• [EXERCISE AIM]: Pull out each line in the data below that contains the word "camera".

Entries on where items appear:
((

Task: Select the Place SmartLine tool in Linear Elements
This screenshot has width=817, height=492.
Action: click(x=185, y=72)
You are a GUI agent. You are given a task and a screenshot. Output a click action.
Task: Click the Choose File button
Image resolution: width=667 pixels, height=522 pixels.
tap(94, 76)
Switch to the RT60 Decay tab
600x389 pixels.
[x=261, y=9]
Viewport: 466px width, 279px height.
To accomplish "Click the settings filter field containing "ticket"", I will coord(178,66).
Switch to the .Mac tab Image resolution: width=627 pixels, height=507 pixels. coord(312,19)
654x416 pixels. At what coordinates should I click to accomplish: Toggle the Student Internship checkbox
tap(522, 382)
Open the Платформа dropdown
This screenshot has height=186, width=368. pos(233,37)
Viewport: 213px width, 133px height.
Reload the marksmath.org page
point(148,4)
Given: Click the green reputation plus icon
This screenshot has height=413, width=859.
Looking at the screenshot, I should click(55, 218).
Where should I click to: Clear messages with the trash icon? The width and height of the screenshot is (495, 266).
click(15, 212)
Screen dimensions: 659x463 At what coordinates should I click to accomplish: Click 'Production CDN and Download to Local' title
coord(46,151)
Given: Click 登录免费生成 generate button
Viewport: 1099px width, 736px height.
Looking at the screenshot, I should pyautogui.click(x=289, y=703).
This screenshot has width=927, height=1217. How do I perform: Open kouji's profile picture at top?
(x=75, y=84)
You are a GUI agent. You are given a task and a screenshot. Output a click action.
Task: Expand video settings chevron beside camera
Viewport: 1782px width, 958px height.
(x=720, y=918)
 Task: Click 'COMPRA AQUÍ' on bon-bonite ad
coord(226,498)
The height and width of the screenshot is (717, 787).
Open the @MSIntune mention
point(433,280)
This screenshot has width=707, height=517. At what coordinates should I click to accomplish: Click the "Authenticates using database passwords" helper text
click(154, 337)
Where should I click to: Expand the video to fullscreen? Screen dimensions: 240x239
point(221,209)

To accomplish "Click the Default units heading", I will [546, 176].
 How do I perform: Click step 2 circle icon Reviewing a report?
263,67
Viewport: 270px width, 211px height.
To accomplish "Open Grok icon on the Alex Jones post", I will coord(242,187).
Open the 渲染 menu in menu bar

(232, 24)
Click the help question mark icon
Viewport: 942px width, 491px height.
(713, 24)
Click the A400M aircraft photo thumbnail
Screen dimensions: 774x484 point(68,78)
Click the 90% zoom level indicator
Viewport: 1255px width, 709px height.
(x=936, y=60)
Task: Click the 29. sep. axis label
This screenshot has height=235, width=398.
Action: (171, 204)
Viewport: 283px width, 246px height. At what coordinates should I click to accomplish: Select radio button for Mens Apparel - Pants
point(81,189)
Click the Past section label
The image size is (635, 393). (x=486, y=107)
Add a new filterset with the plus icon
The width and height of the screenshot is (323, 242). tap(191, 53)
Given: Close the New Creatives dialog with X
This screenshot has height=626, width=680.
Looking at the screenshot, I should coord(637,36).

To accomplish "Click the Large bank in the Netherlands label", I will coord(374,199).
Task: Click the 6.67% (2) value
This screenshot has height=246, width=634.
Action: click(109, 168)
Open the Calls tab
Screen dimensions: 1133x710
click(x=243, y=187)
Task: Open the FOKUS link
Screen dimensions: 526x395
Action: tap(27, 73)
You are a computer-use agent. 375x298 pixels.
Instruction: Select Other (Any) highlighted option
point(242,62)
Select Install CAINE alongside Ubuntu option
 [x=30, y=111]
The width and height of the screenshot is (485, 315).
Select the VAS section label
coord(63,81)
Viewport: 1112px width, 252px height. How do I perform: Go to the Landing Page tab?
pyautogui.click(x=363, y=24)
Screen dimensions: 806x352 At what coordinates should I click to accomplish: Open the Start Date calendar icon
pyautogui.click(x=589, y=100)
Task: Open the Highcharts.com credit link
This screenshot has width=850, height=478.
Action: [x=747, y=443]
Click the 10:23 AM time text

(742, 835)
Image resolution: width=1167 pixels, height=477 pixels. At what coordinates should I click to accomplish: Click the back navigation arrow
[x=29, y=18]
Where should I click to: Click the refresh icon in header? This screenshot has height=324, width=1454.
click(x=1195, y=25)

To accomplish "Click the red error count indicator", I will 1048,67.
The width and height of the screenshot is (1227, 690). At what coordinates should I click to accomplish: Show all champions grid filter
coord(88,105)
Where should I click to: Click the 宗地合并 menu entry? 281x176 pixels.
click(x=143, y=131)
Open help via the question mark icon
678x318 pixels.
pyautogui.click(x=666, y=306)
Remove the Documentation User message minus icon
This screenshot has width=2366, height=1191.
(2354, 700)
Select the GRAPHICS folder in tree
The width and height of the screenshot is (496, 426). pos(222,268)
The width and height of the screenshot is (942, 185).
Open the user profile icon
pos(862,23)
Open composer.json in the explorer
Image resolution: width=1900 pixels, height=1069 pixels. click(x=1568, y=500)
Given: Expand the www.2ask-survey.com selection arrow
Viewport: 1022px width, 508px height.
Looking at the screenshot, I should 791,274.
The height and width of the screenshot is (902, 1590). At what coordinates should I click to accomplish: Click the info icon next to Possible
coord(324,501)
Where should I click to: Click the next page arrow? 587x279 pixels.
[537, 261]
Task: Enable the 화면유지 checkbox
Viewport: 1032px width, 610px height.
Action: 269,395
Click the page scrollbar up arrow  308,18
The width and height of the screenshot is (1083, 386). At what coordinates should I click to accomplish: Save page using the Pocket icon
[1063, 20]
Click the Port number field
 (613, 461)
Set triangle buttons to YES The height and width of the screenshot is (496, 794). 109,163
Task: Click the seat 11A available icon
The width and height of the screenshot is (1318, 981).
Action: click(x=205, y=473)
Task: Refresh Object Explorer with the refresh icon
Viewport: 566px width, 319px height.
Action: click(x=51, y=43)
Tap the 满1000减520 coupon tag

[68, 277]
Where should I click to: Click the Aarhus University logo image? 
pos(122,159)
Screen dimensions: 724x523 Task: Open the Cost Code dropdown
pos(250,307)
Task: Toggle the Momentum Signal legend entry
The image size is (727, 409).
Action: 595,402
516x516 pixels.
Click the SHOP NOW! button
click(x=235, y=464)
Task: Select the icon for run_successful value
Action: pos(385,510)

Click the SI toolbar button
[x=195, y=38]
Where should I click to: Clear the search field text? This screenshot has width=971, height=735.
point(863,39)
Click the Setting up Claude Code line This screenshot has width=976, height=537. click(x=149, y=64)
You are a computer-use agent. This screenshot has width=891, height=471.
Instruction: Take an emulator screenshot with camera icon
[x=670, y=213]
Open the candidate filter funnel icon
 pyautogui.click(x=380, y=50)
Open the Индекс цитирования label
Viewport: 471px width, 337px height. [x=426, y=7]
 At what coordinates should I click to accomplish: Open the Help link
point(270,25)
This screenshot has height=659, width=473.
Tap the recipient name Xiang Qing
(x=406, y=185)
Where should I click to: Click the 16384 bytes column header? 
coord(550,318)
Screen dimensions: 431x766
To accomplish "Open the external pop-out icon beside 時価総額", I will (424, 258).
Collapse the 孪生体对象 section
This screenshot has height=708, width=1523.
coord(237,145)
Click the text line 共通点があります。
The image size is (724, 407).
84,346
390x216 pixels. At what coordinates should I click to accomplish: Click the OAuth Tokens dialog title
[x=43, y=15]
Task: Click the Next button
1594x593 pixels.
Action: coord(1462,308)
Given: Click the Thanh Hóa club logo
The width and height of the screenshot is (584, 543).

))

• [WRITTEN ANSWER]:
Task: Expand video settings chevron beside camera
Instruction: Take an emulator screenshot with camera icon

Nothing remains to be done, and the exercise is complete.